Idiopathic Pulmonary Arterial Hypertension Newly Diagnosed in Pregnancy with Anemia and Threatened Preterm Labor

Stefani Harumsari, Bambang Rahardjo, Nugrahanti Prasetyorini, Pande Made Dwijayasa, Valerinna Yogibuana, Mohammad Saifur Rohman


Background: Pulmonary hypertension (PH) is a rare cardiovascular disorder that leads to right heart failure (RHF). Although most PH occurs secondary to congenital heart disease (CHD), PH can occur primarily due to pulmonary arterial vasculature abnormalities, known as Idiopathic pulmonary arterial hypertension (IPAH). In addition, the physiologic changes during pregnancy can potentially lead to worsening PAH and confer a poor prognosis. Therefore, when the mother refuses termination, a multidisciplinary team should manage the pregnancy and delivery to improve maternal and fetal outcomes.

Objectives: This case report aimed to describe the importance of early diagnosis and treatment in PAH.

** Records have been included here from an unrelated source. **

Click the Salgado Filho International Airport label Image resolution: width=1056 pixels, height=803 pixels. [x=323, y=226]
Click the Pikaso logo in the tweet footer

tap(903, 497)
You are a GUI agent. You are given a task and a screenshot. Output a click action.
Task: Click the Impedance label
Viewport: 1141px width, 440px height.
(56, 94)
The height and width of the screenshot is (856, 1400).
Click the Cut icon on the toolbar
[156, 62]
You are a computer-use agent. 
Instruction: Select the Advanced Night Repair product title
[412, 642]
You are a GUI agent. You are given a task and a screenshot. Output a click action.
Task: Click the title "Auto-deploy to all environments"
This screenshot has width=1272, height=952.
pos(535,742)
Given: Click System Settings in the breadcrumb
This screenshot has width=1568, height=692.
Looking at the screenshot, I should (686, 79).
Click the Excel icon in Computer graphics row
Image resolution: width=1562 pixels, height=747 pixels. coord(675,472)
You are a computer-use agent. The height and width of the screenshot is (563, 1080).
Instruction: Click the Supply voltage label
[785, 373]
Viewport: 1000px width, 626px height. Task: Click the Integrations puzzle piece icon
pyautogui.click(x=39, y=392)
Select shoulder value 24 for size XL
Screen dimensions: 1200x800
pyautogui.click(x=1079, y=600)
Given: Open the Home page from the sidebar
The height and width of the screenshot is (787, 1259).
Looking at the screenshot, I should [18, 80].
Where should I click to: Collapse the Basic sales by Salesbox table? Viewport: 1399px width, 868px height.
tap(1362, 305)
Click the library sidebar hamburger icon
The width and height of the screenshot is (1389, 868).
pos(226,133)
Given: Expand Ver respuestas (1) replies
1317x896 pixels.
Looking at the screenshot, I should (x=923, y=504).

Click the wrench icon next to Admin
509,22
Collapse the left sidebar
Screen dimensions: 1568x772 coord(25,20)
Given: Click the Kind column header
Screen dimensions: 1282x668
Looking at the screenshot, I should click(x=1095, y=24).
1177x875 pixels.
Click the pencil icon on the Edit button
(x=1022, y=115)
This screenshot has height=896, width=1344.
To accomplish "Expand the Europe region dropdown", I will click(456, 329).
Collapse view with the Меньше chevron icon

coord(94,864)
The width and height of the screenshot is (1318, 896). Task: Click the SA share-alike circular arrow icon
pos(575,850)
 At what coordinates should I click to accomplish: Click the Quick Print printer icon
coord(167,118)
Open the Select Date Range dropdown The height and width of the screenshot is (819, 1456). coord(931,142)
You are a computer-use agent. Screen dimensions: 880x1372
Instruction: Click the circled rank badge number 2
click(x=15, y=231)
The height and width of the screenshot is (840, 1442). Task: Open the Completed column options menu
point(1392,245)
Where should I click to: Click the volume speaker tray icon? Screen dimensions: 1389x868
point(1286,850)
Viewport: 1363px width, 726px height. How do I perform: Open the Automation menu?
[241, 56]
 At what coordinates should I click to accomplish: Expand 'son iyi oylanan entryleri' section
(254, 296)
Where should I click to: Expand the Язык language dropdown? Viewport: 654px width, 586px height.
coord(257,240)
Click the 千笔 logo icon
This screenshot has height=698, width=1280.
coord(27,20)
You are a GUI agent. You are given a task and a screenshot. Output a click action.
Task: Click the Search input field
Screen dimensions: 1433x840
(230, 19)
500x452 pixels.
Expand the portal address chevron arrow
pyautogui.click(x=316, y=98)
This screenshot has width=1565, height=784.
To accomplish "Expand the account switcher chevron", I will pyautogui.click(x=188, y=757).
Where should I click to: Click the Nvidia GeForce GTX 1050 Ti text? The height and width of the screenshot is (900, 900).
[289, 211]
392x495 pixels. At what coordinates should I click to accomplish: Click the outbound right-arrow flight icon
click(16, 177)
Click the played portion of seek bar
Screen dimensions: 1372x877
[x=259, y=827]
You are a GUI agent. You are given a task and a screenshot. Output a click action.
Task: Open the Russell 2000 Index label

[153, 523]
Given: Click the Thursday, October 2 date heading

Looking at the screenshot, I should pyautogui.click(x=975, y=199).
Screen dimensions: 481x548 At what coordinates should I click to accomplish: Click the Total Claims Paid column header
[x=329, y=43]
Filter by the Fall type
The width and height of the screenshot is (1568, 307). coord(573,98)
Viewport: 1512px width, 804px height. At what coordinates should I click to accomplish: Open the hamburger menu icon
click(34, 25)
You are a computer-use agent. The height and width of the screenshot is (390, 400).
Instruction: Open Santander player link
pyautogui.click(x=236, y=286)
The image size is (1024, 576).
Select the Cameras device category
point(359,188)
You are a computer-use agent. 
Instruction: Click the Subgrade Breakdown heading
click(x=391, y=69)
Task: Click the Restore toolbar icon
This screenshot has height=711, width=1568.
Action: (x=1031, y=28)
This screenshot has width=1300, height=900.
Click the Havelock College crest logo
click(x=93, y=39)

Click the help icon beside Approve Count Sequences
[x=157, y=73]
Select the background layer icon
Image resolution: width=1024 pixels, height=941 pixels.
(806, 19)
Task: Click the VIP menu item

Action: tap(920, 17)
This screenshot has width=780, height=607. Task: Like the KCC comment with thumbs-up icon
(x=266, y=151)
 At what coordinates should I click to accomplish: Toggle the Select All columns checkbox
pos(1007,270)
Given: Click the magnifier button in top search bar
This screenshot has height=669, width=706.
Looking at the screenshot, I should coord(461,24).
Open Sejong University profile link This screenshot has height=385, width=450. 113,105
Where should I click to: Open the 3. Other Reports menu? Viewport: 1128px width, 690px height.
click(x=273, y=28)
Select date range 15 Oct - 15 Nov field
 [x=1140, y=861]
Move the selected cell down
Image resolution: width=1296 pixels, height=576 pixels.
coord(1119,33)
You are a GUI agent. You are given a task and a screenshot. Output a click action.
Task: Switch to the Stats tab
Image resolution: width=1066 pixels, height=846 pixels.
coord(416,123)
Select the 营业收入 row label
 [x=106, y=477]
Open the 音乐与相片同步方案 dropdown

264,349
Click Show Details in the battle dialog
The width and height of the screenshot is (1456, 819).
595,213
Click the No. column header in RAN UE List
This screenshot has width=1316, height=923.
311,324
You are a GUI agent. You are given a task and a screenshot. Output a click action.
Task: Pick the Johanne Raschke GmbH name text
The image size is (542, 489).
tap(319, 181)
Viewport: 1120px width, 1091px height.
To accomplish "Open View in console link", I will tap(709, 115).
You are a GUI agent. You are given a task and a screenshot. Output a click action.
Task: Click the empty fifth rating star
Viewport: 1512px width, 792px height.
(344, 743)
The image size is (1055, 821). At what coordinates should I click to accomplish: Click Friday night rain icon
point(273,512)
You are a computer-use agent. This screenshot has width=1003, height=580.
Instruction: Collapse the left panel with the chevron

Case reports: We reported a case of a 24-year-old woman with idiopathic pulmonary arterial hypertension (IPAH) that was newly diagnosed at 25 weeks of pregnancy and previously misdiagnosed with patent ductus arteriosus (PDA). This pregnancy was complicated with anemia and threatened preterm labor. Sildenafil was used as a vasodilator to reduce the symptoms of PAH. Unfortunately, the pregnancy was terminated at 29 weeks because of PPROM after considering giving lung maturation and neuroprotectant to the fetus. The patient was discharged without complication, but the baby died after eight days of intensive care due to HMD II, which led to respiratory failure.

Conclusion: PAH in pregnancy is a life-threatening condition if untreated. Continuous treatments can help control the symptoms and avoid further complications for both mother and baby.